Stored records:
===============

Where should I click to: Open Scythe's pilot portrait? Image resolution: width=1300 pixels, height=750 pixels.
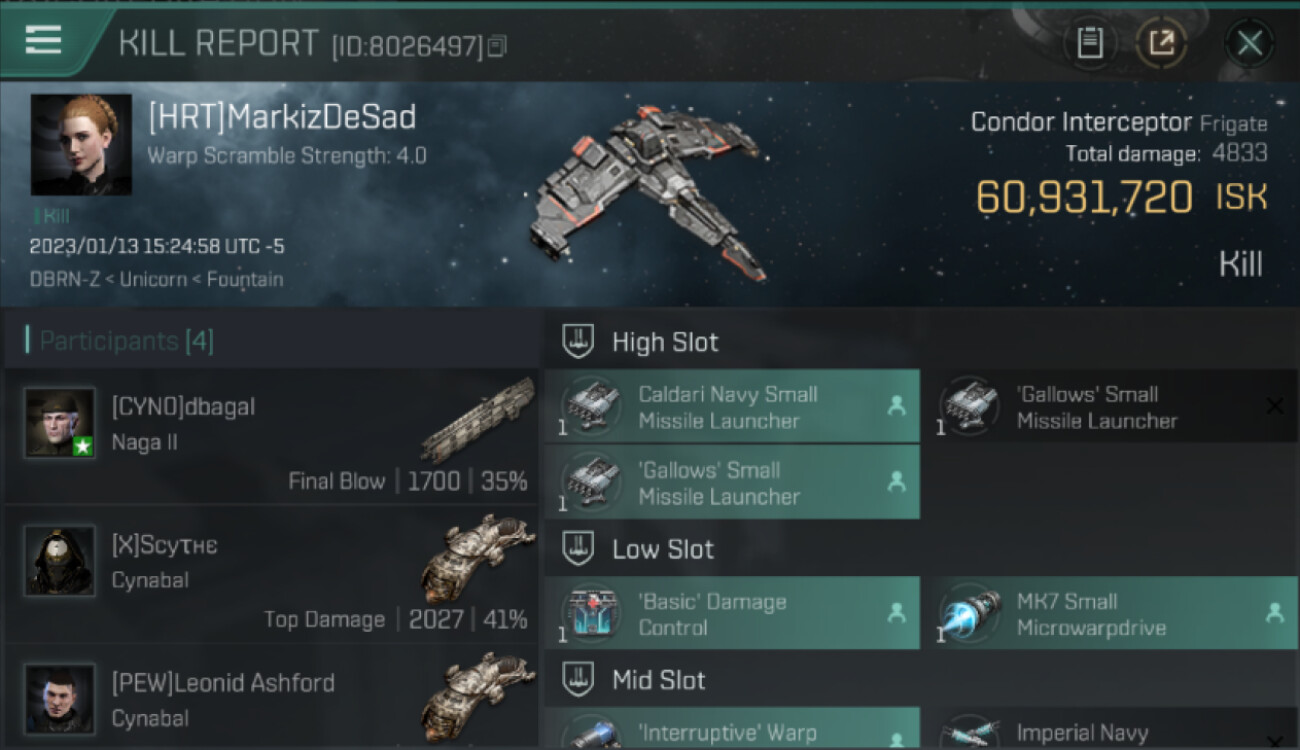pyautogui.click(x=60, y=561)
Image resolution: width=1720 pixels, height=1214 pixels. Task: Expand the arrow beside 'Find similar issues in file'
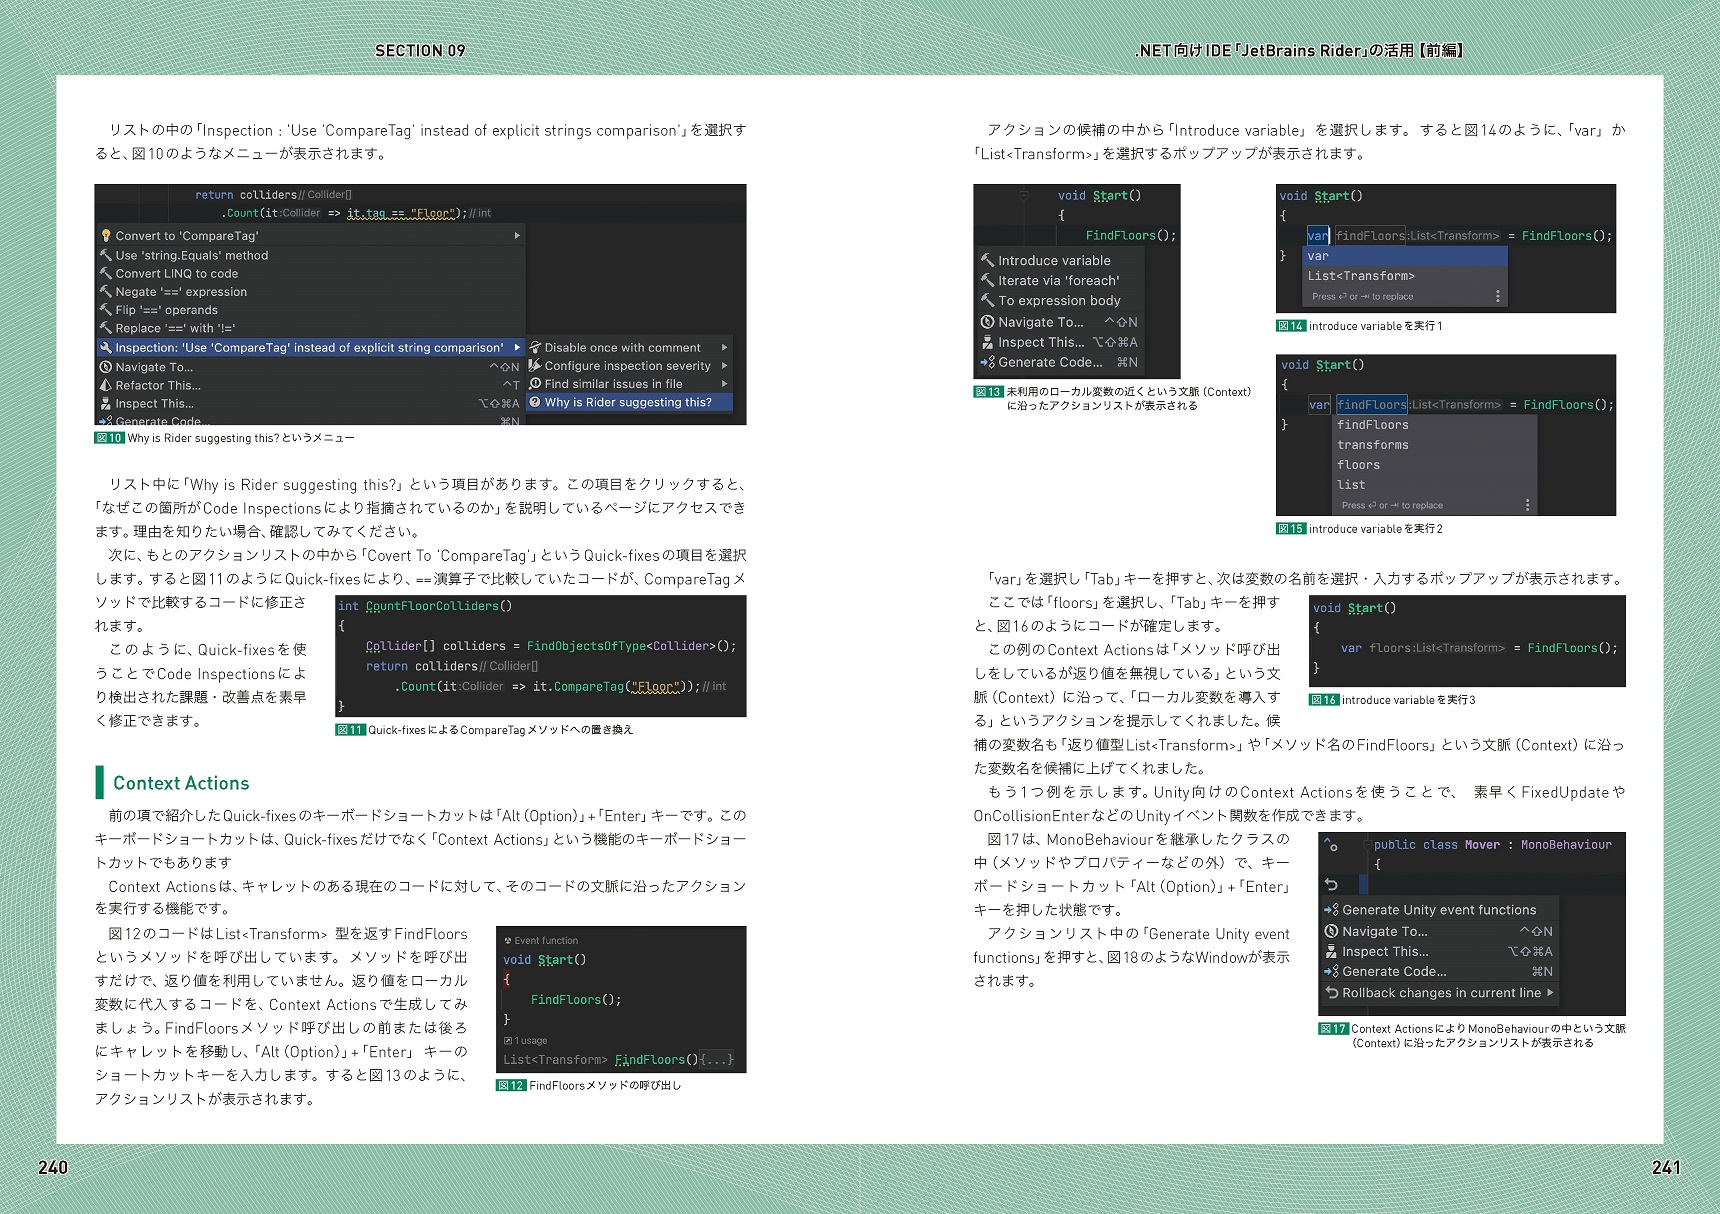coord(724,383)
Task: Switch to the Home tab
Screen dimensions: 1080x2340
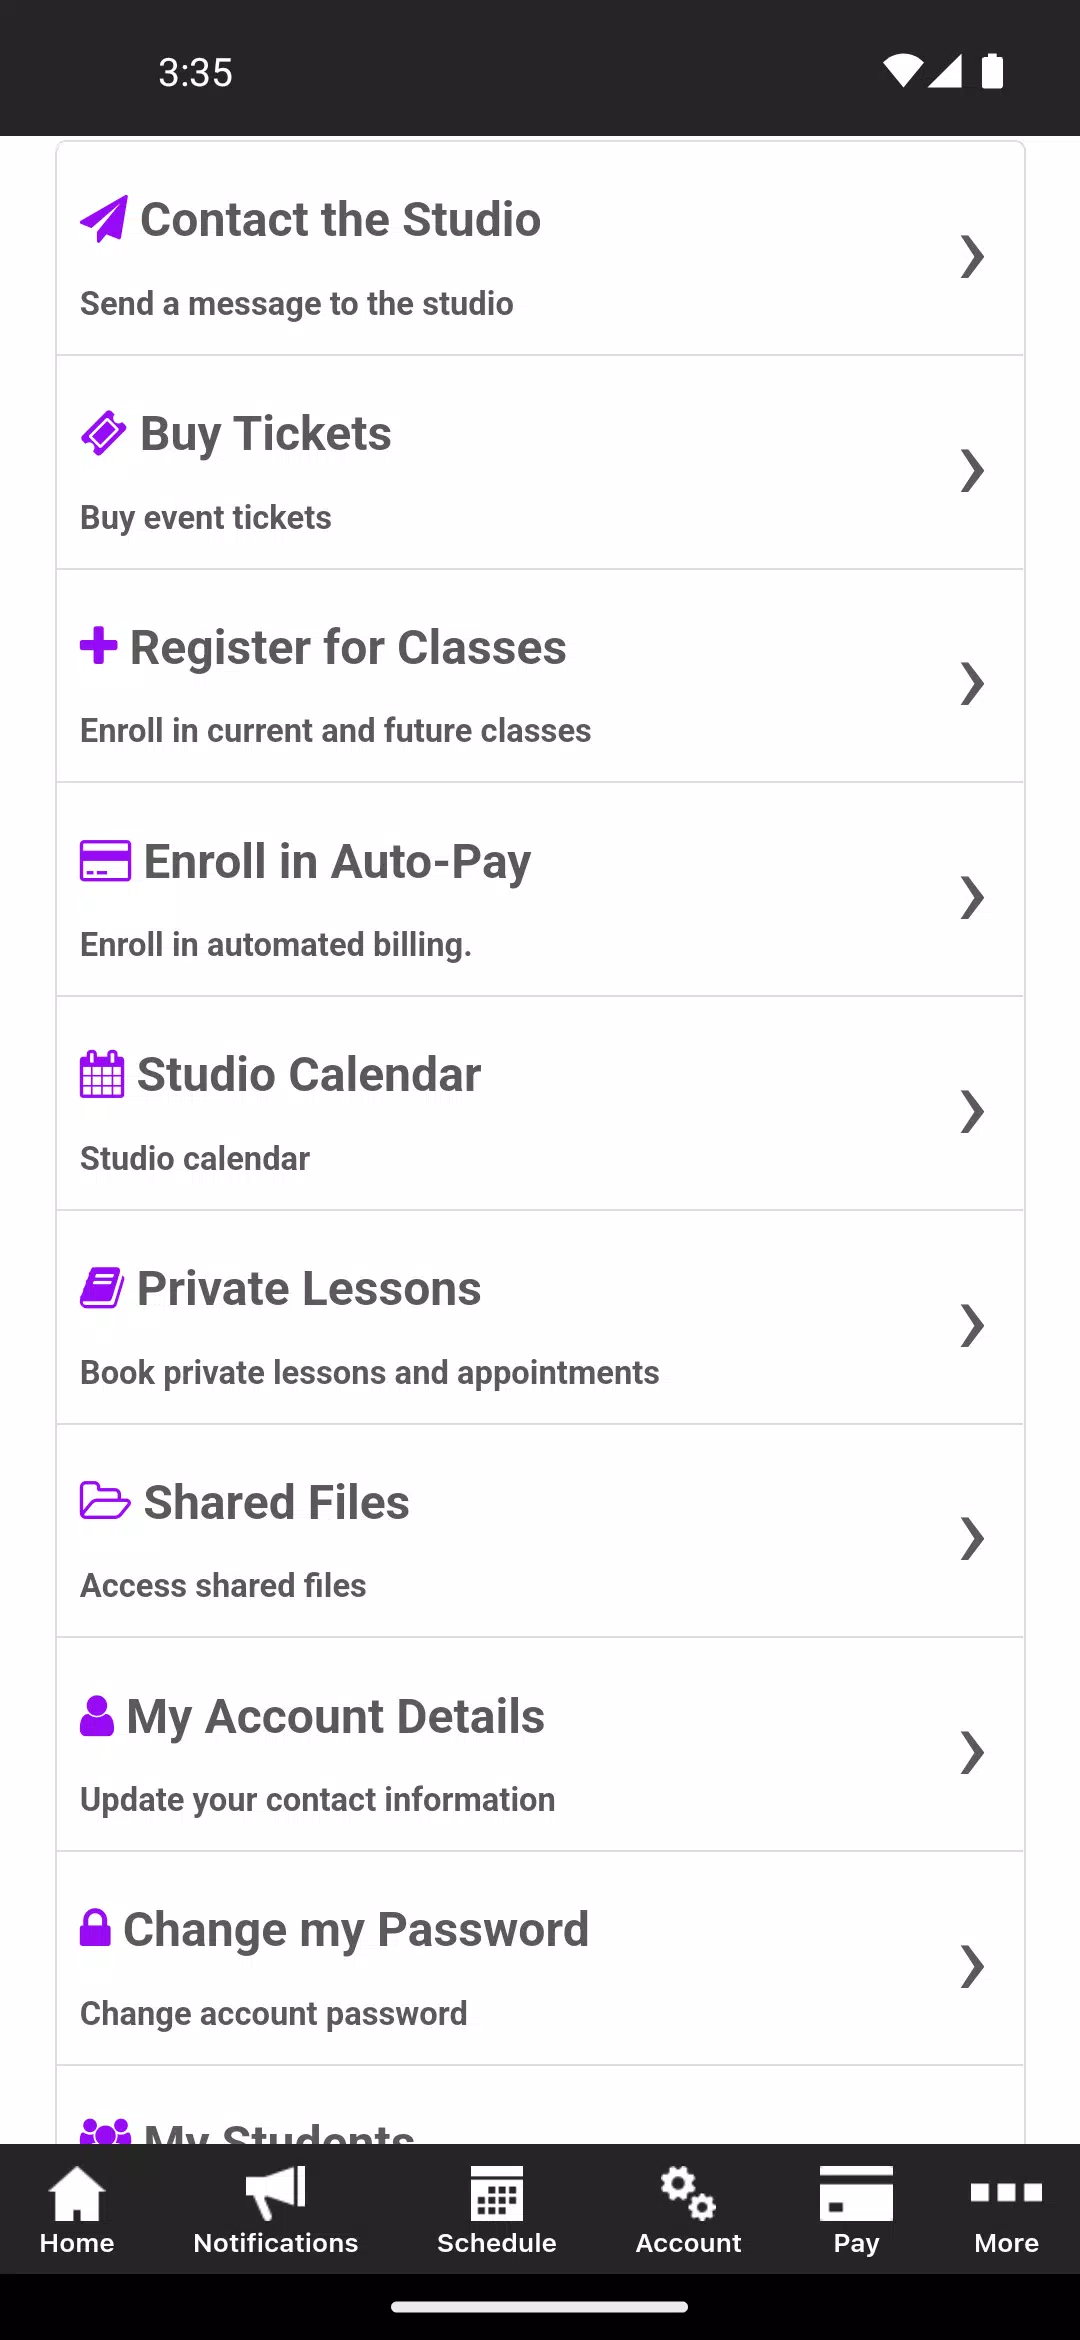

===============

EXERCISE: The entries above are to be printed again word for word, with every picture removed.

TASK RESULT:
Where should I click to: Open Scythe's pilot portrait? Image resolution: width=1300 pixels, height=750 pixels.
pyautogui.click(x=60, y=561)
Image resolution: width=1720 pixels, height=1214 pixels. Task: Expand the arrow beside 'Find similar issues in file'
coord(724,383)
Task: Switch to the Home tab
Screen dimensions: 1080x2340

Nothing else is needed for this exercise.